I’ve told you before about how I’m popular in India because of my bio-data posts.  Those are, without doubt, the most traffic-generating items on my blog.  A couple of times, I’ve had my own weekday posts outstrip the CV information in popularity, but not consistently.  More often than not, the marriage requirements in south central Asia keep beating a path to my door.

I’m okay with that, for the most part.  Well … I’ve made my peace with it, at least.  But it’s one of those things I did as a cave-in to the search terms I saw on my blog.  Rather than just letting the search term turn up nothing, in my frustration with constantly getting the search hits for something I mentioned in passing, I spent the better part of a day at work (yeah, I worked then) pulling as much information about marriage bio-data CVs together as I could, from as many sources as I found credible, and compiled it here with as many links as I thought viable at the time.

It worked.  My hits started going nuts.  Before long, I became one of the top searches for “marriage bio-data” on Google, along with a couple of other related searches.  I’m near the top for most of them, and not much deeper than the third page on the weaker ones.

Now, that traffic accounts for most of what I get here on my blog.  Which means I don’t really know what my blog is doing with active readers as opposed to random searchers seeking love via resume.  I guess that’s not really a problem, but it did bring something to my attention I hadn’t thought of before:

What if I move that stuff off to its own blog?

I wouldn’t have to update it, could take down all the comment capability, and could just generally let it fly all on it’s own and forget it.  Doing so would give a much better idea what traffic I’m seeing here on my personal posts, and what interest lies with what topics.

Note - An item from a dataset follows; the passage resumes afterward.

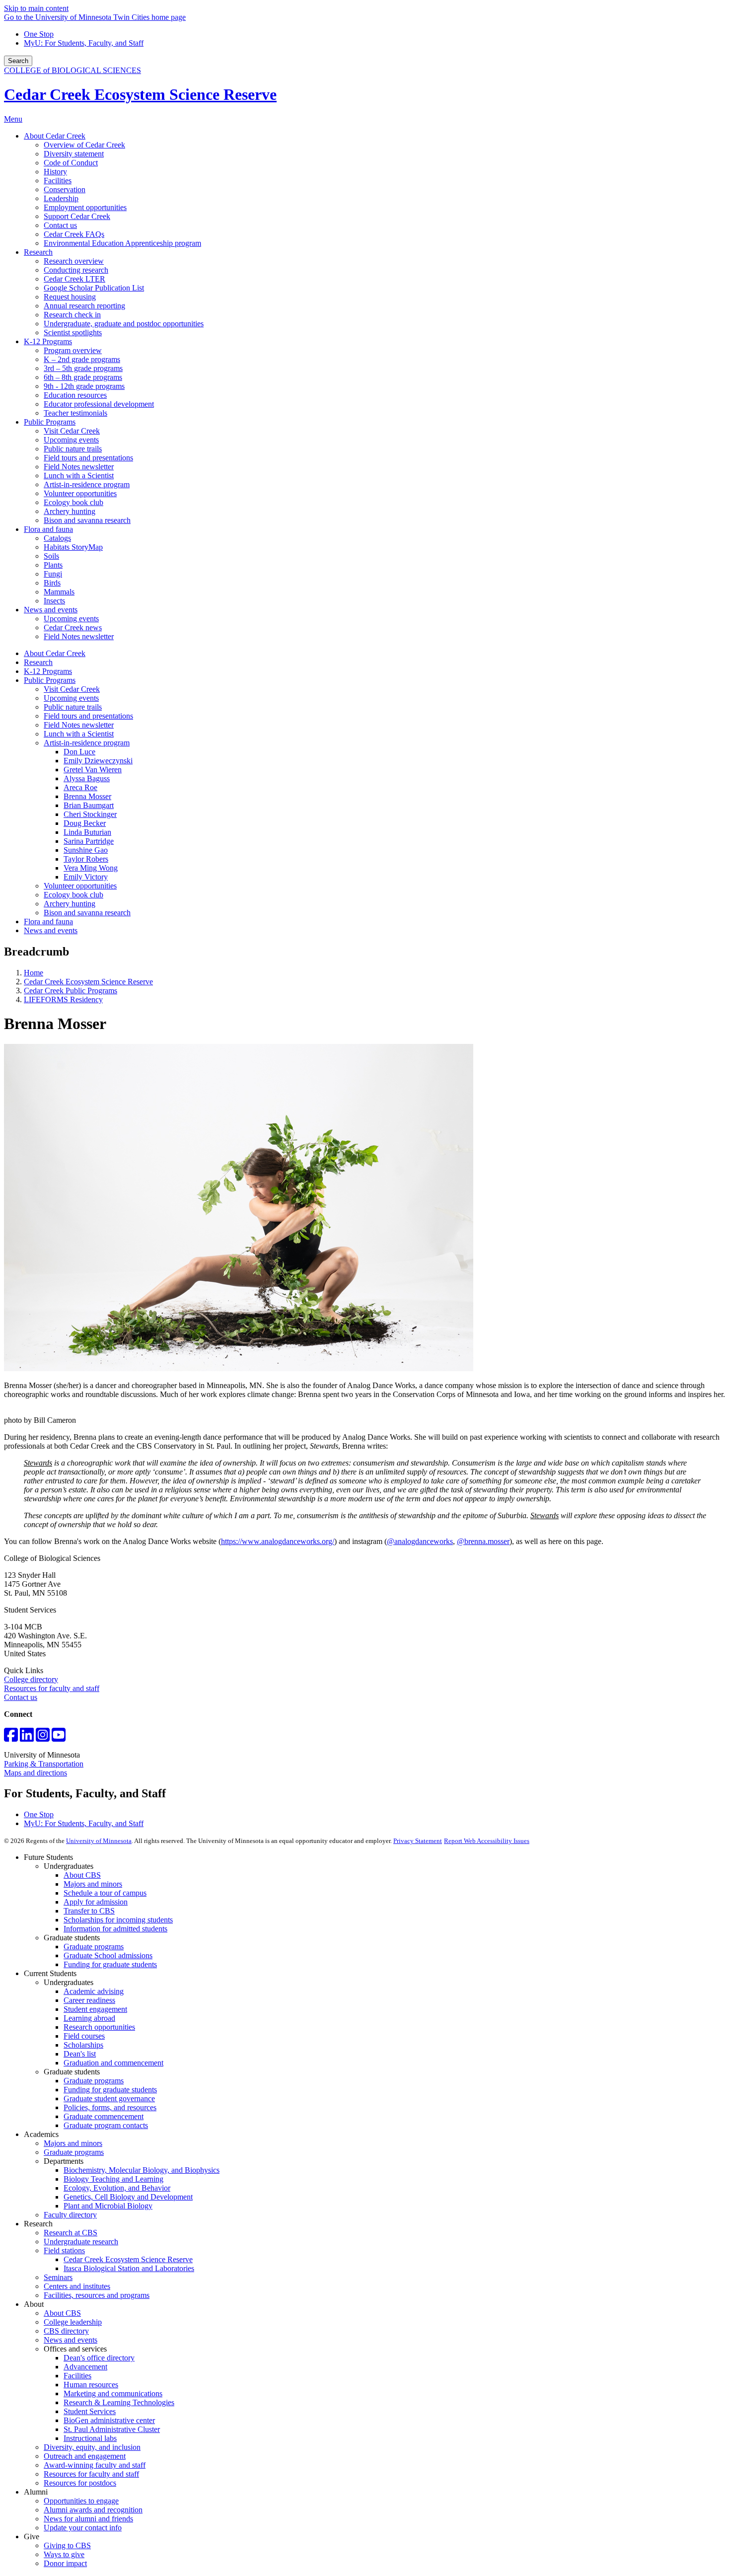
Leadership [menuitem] (61, 198)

I don’t know if I can live with watching my line graph go into the crapper though.  My hits now are pretty consistently over a hundred a day, but how much of that is traffic to this single topic, in which no one else has interest?

What do you all think?  Should I move that stuff away to its own blog and let this blog’s hits rely on you, my faithful readers?  Or should I leave well enough alone and STFU?

Sound off, y’all.  I’d like to know.